AIM OF THE TASK — Scan the entries and copy each line where the word "agent" is present.

═════ INPUT RECORDS ═════

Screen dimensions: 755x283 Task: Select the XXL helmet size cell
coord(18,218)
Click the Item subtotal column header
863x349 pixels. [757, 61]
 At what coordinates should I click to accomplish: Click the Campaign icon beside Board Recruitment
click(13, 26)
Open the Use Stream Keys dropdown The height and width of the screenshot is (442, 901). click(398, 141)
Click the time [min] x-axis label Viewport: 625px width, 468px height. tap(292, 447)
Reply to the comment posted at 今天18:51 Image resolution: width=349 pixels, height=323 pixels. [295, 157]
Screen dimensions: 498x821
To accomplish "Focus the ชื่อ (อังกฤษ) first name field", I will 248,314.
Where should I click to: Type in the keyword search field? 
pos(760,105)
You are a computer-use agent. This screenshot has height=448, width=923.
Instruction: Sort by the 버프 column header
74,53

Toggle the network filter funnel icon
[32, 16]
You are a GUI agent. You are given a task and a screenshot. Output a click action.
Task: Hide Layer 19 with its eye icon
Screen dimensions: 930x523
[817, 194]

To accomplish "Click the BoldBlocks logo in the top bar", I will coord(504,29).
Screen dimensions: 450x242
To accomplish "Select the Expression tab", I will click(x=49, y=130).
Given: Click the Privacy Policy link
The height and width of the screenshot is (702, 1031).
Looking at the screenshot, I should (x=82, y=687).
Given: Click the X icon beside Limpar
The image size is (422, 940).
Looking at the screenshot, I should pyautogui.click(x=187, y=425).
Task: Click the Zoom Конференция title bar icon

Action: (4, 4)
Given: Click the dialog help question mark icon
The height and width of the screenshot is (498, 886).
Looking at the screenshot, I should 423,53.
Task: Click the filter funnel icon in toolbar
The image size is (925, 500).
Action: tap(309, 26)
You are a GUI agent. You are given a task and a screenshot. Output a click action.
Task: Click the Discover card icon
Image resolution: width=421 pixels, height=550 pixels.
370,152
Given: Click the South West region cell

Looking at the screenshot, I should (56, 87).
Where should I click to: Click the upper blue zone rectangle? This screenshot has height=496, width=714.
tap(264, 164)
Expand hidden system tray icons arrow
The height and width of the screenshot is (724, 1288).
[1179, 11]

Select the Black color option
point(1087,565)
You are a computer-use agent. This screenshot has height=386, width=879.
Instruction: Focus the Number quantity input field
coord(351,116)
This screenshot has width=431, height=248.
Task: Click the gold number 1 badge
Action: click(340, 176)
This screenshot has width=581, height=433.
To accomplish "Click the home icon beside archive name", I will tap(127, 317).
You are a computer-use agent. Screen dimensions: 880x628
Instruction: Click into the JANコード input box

═════

EXERCISE SOLUTION —
You are a computer-use agent. This screenshot has height=448, width=923.
You are a GUI agent. You are given a task and a screenshot. Output a click action.
You are a GUI agent. You are given a task and a screenshot. Output a click action.
You are a computer-use agent. This screenshot has height=386, width=879.
You are a computer-use agent. Screen dimensions: 880x628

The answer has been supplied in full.